TEXT PROVIDED:
— Begin —
David Goddard has written to point out this BBC simplification of the "issues at stake".  We share his interest in who wrote this BBC page and their qualifications for doing so. 

The BBC is believed by many to be beyond reproach  simply because it is the BBC.




What is wrong with the CAP?

I found this on the BBC Web site and I am not impressed with the view it is putting over.  I do not know who the BBC employ to answer very complicated questions about the CAP or what qualifications they have but I feel this is a very biased opinion based on just one Government's (UK) policy.  The majority of Governments do not want change and some say it is premature and unnecessary to talk about reform until the current scheme runs out in 2006.   I have added my comments within the text. My comments are those starting with *
Wednesday, 10 July, 2002, 11:39 GMT 12:39 UK
Q&A: EU farm reform
The European Commission has proposed major reform of the Common Agricultural Policy.

BBC News Online looks at the issues at stake for consumers and producers.

What is wrong with the CAP?

The Common Agricultural Policy is a vast system of subsidies for European farmers.

* Over exaggeration - it used to be 1.5% of the VAT and most European countries have accepted the cost because it ensures a constant supply of cheap food.

It is designed to ensure food security by paying high prices to farmers for their crops.

*  It is a big lie to suggest farmers are being paid high prices.  UK farming is in crisis!  - in all the other EU countries, local Governments pay additional (discretionary) subsidies to their farmers but these subsidies are not received by the British farmer to the same degree.  Consequently the UK farmer is under funded compared to his EU counterpart.  Ask any farmer if he is receiving a high price for his crops!  Farmers in the UK are making less than £10,000 profit - many are not making a profit at all.  Since 1996 farm incomes have fallen by 70%.  In any event the CAP does NOT buy the crops from the farmers - they are sold locally and on the world market where they have to compete with crops from countries around the world with much lower costs and far less bureaucracy -including subsidised crops from the USA.   

But it has led to over-production and food mountains as surpluses have grown.

* Surpluses are now being caused by excessive importing of unwanted food from outside the EU (and from within) rather than any subsidy being paid to any EU farmer. We are all trying to dump our produce on each other.  It is a strange policy that brings more food in, if it means making a mountain with the home produced food - especially when you find we have exported a similar amount out of the country.  This policy has caused a collapse in farm prices as farmers struggle to compete.  It has not led to over production in the UK in all commodities because we seem to import about 50% of our food.  Take milk - pre 1982 the UK produced 87% of the UK market but has been cut back by 11% through the introduction of EU milk quotas.  It is a strange policy that forces a country that has the resources and the market for a product, to make cutbacks whilst giving more quota to a country that did not have a market for what it had previously produced.  Effectively this took a portion of the UK milk market and gave it to other countries within the EU.  

And it has hurt developing countries whose own farmers cannot compete with subsidised products from Europe.

*  Since when have developing countries been in the EU?  Why do we need to import food from developing countries who more often than not do not live up to our standards?   Is it not the truth that these countries often need the food for themselves or they are selling it in order to repay debts caused by trade deals where they bought arms, fighter jets, aircraft and other manufactured goods from the western world?  Is it not the truth that these countries are being ripped off by multi national companies who pay abysmal prices for food in order to enhance their own profits?

It has made food more expensive, and might have caused environmental damage by encouraging over-farming.
— End —
[Word and element locating material]
— Begin —
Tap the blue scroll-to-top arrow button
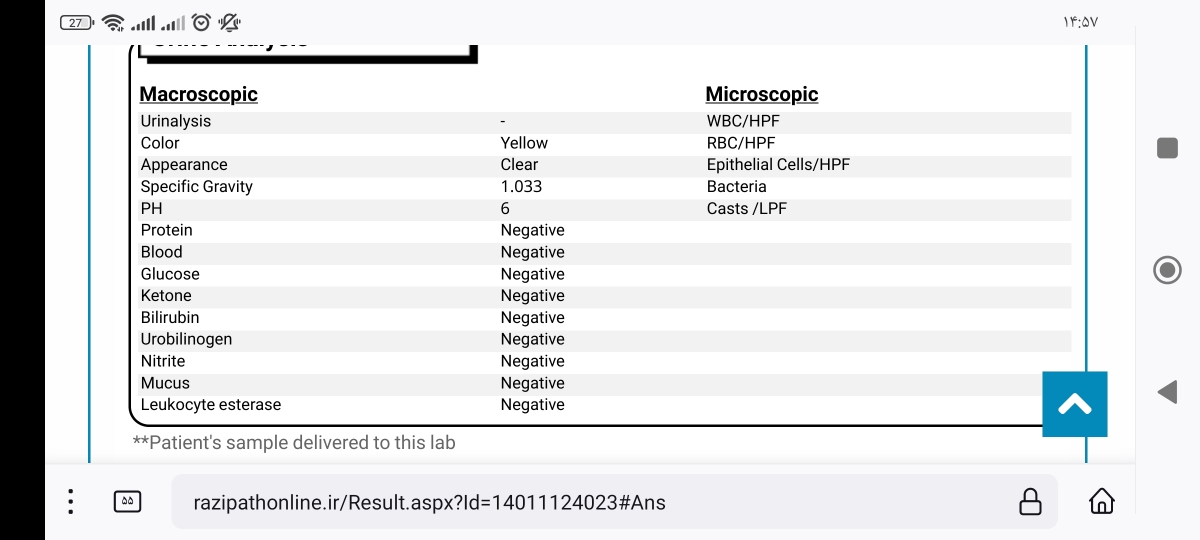The width and height of the screenshot is (1200, 540). [x=1075, y=404]
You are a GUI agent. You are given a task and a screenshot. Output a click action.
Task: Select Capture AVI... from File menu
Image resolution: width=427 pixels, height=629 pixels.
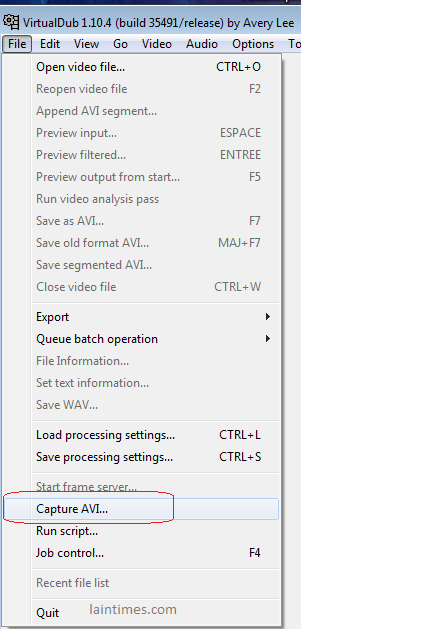pos(141,509)
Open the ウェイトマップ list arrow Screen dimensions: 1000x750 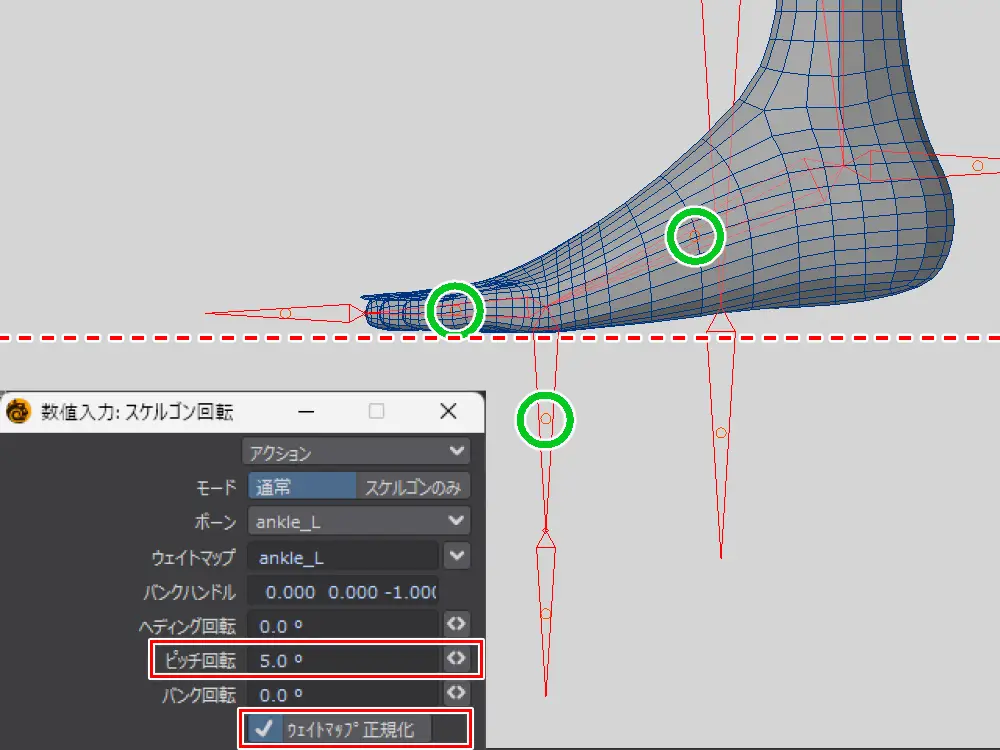[457, 555]
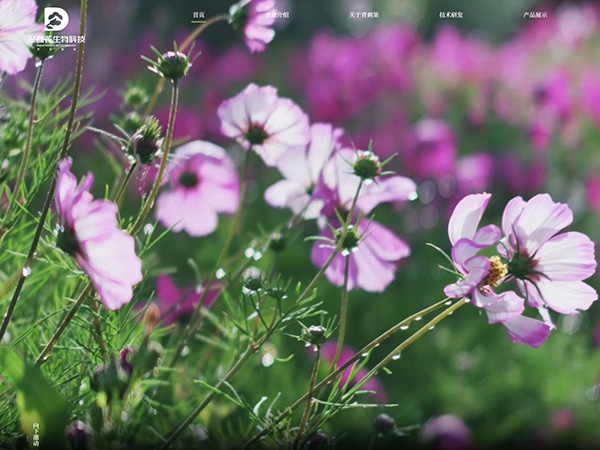This screenshot has height=450, width=600.
Task: Open the 首页 home menu item
Action: click(198, 15)
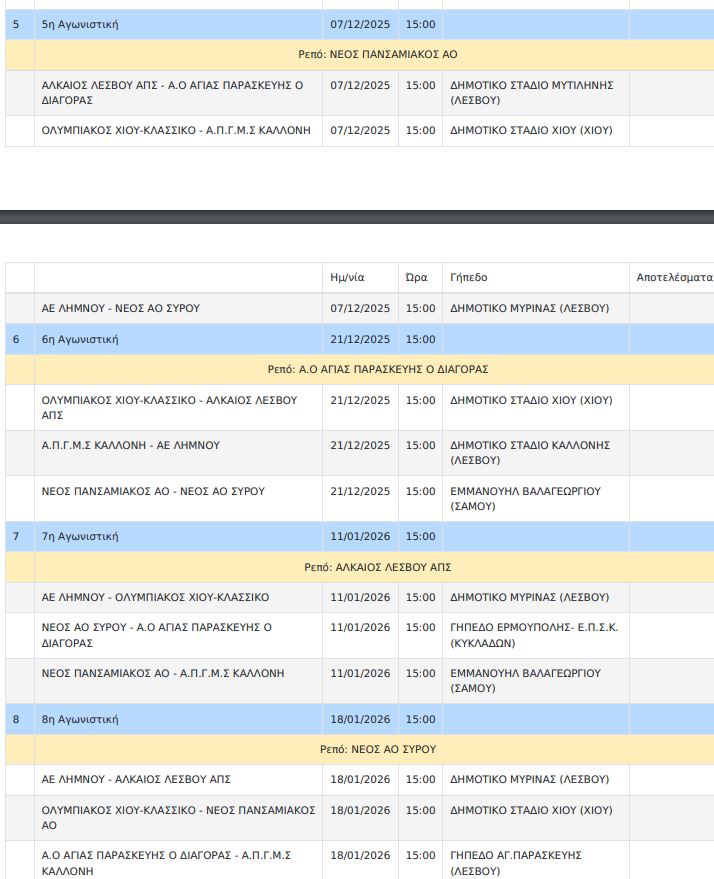Click the 8η Αγωνιστική round label

pos(80,719)
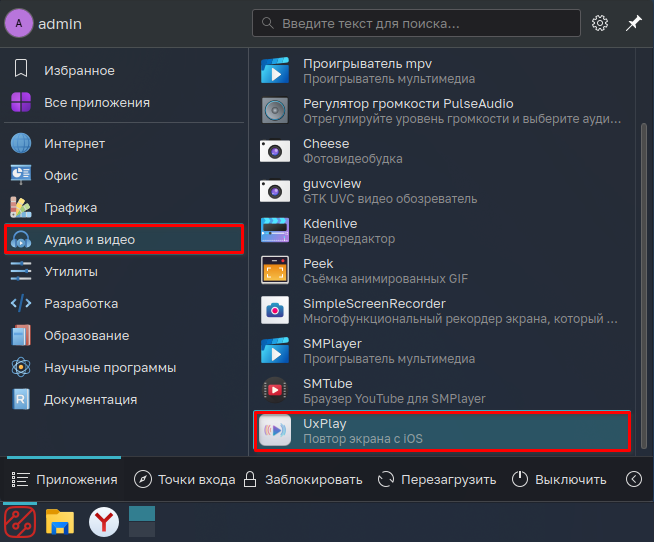
Task: Open PulseAudio volume control
Action: (x=441, y=111)
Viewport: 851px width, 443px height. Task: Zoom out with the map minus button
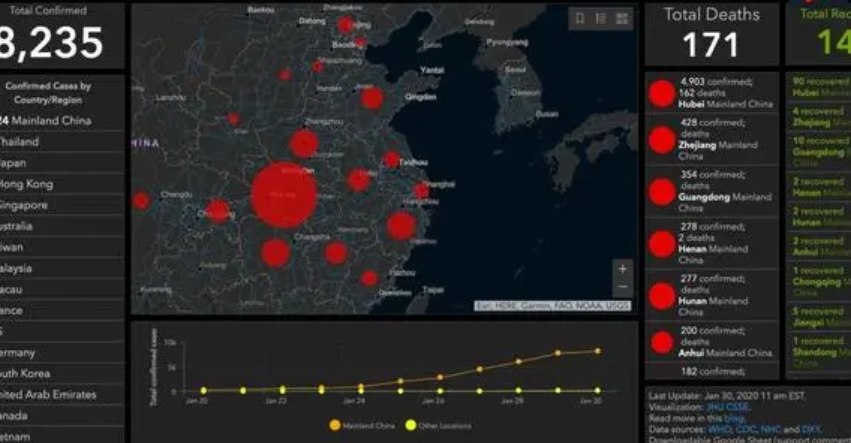click(622, 288)
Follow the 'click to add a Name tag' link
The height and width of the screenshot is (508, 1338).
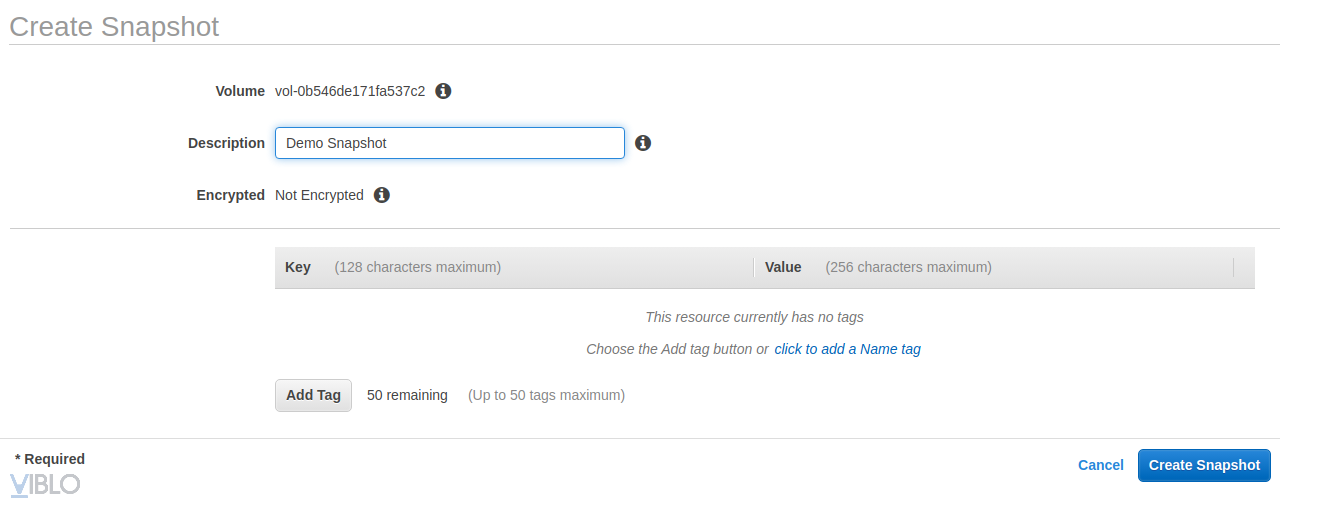(x=847, y=349)
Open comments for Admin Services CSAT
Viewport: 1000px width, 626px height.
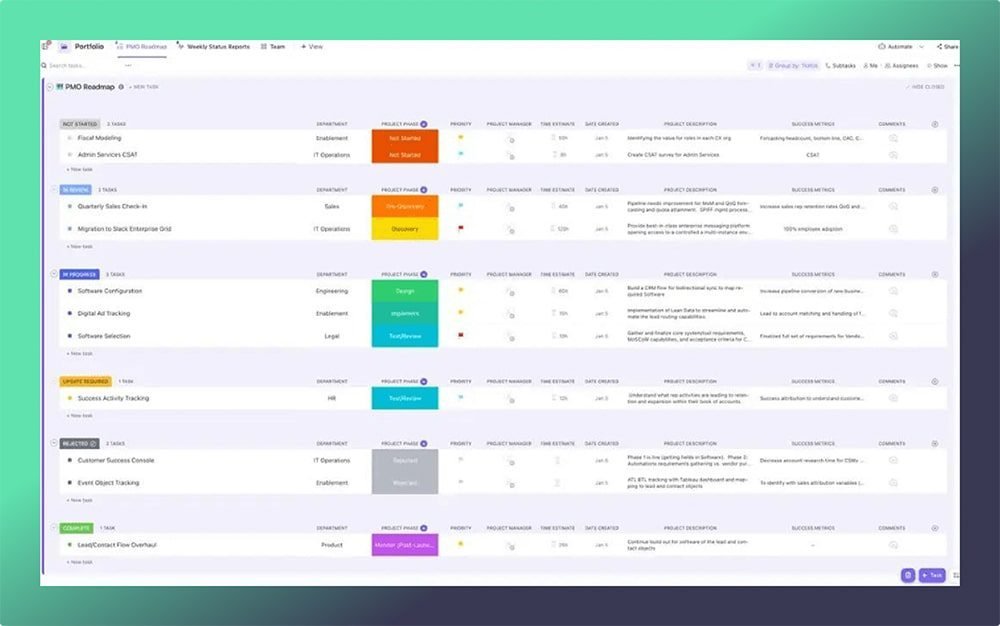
— End —
STATED GOAL: Retype the commentary on the BBC farm reform page word for word, starting with "The BBC is believed" and going on through "consumers and producers.".

OUTPUT BELOW:
The BBC is believed by many to be beyond reproach  simply because it is the BBC.




What is wrong with the CAP?

I found this on the BBC Web site and I am not impressed with the view it is putting over.  I do not know who the BBC employ to answer very complicated questions about the CAP or what qualifications they have but I feel this is a very biased opinion based on just one Government's (UK) policy.  The majority of Governments do not want change and some say it is premature and unnecessary to talk about reform until the current scheme runs out in 2006.   I have added my comments within the text. My comments are those starting with *
Wednesday, 10 July, 2002, 11:39 GMT 12:39 UK
Q&A: EU farm reform
The European Commission has proposed major reform of the Common Agricultural Policy.

BBC News Online looks at the issues at stake for consumers and producers.